§ WHAT IS EXPECTED
Report, in full, each line of the material below in which the string "yellow" occurs.

§ RECORD EXTRACTS
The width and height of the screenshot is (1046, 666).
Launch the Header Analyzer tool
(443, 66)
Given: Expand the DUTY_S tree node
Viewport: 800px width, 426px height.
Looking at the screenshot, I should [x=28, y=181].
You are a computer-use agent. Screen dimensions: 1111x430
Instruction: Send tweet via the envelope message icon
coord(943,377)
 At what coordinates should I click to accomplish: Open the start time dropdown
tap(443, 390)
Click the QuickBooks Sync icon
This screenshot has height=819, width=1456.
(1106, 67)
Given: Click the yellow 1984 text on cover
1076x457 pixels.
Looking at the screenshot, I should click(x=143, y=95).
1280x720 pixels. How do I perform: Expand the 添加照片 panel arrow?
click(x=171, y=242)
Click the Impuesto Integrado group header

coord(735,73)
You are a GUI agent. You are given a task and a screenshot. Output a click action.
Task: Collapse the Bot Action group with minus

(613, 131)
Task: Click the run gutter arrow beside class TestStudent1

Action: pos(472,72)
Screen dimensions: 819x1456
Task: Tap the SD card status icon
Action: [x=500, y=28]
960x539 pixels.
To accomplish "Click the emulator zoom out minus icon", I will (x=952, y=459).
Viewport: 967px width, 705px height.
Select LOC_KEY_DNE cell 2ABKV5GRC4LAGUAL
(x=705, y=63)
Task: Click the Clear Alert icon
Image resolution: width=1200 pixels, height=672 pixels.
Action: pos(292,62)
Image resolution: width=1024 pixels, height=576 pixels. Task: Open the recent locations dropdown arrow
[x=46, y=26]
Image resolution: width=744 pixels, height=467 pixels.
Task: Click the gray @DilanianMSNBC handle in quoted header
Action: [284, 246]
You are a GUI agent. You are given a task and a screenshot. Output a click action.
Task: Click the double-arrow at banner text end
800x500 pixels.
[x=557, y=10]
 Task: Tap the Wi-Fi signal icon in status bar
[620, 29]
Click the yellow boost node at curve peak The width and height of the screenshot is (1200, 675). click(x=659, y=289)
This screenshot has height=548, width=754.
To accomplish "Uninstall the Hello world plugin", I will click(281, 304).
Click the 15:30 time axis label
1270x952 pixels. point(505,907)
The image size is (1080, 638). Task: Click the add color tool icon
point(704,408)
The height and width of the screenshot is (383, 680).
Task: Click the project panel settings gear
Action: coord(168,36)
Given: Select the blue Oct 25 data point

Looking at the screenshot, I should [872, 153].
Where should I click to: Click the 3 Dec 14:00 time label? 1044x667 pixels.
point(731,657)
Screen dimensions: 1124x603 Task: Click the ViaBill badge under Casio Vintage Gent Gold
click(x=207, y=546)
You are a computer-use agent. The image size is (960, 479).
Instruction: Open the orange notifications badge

§ WORKED SOLUTION
Given: Click the yellow 1984 text on cover
Click the yellow boost node at curve peak The width and height of the screenshot is (1200, 675). click(x=659, y=289)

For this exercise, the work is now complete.